Fundadora da página profissional Sutilezas Atômicas, a escritora carioca Tayná Saez oferece aulas de escrita criativa na Oficina Escritas de Mim, que tem duração de 1 mês, e também em aulas avulsas com temas variados — como gatilhos de escrita e microcontos. "O que me guia para construir as aulas é o desejo de fazê-las do jeito mais democrático e prazeroso possível. São aulas para quem já escreve e busca novas inspirações, trocas e ferramentas, aulas para quem está começando escrever e para quem nunca escreveu. Muito além do desenvolvimento da escrita, participar de oficinas nos põe em movimento, provoca e estimula o contato com pessoas que dividem a mesma paixão. Sempre digo que a escrita é um hábito solitário, mas quem escreve não precisa ser".

Tayná Saez, do projeto Sutilezas Atômicas.
Foto: Divulgação
Tayná Saez, do projeto Sutilezas Atômicas.

O encantamento de Tayná pelo exercício da escrita nasceu com as cartas. "Desde que eu era criança minha mãe percebeu que a escrita era a forma com a qual eu me sentia mais à vontade para expressar sentimentos, medos e opiniões. Ainda que morássemos na mesma casa, escrevíamos longas cartas uma para a outra. Aos poucos essa escrita escoou também para os diários e um pouco depois para histórias ficcionais. Não vim de uma família leitora, mas fui filha única por muitos anos e tinha que reinventar minha própria companhia. A imaginação foi mostrando o caminho e leitura chegou para fazer companhia".

São muitos os motivos que deságuam Tayná na escrita. "Sem contar aqueles que não dá para encaixar na razão", pontua. "Ainda escrevo para organizar as ideias, me entender, extravasar.

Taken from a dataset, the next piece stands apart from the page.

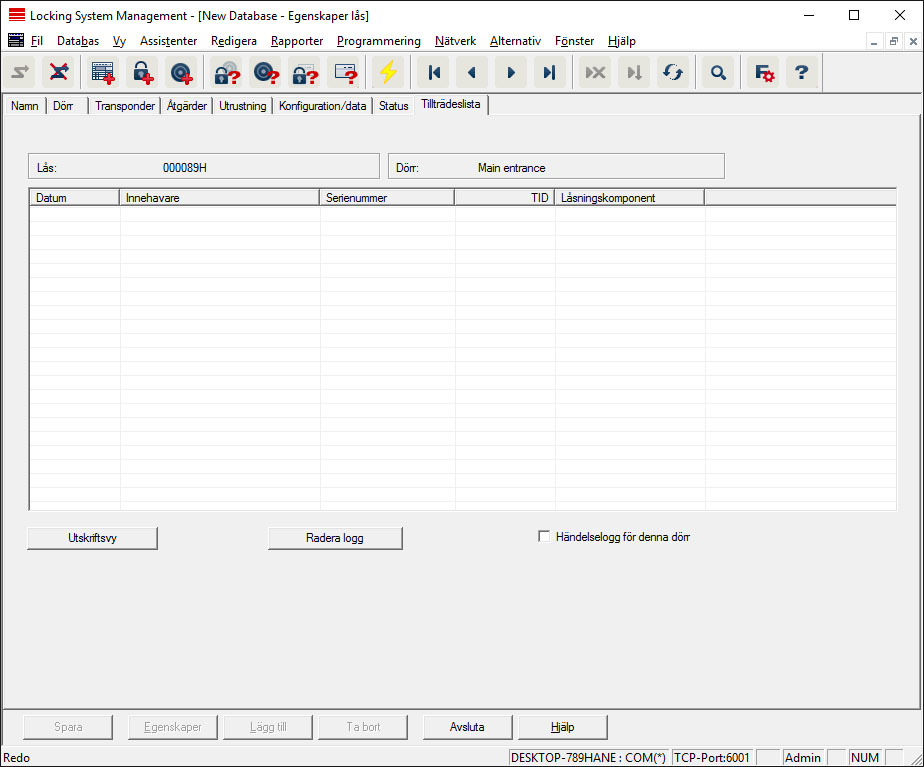Click the Radera logg button
The width and height of the screenshot is (924, 767).
(335, 538)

Escrevo por curiosidade a respeito de mim e do outro, escrevo por vingança, pela ilusão de decifrar certos mistérios e a teimosia de fantasiar mesmo vivendo tempos tão duros. A escrita me ajuda a salvar algumas coisas do esquecimento, experimentar o que jamais me aconteceu, transformar a falta — abdicando, ainda que momentaneamente, da escolha de ser quem sou para ser outros. Sinto que essa resposta muda a cada texto", finaliza.

Cursos de escrita

Oficina de escrita literária com Antônio Xerxenesky (@xerxenesky):

lugardeler.com

Oficina Escritas de Mim com Tayná Saez (@sutilezasatomicas)

sutilezasatomicas.com/oficina 

Jornada da Escrita à Publicação com Vanessa Passos (@pinturadaspalavras):

Gratuito. Inscrições: pinturadaspalavras.com.br/inscricaomar21organico

Aula Ato de Escrever com Pedro Bial (@pedrobial):

Gratuito. Inscrições em: curseria.com/captura/bial/ato-de-escrever/

Tayná Saez, do projeto Sutilezas Atômicas.
Tayná Saez, do projeto Sutilezas Atômicas.

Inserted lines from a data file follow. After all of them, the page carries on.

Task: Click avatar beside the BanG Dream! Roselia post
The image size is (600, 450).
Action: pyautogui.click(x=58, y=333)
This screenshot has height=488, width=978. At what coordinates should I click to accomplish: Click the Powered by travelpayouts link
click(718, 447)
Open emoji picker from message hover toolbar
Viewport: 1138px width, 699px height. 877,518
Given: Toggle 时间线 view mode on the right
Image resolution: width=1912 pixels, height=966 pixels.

Sugestões aos que desejam enveredar pela escrita

"Não compare seu ritmo e seu processo criativo com o de ninguém;

Aceite textos ruins como parte do percurso e guarde-os para aprender com eles;

Exercite com a maior constância e concentração que puder: mais vale escrever uma frase honesta que três páginas vazias.

Por fim, desobedeça todos os conselhos que te deram sempre que for melhor para o seu texto".

Tayná Saez é escritora, professora de escrita criativa e fundadora do Sutilezas Atômicas.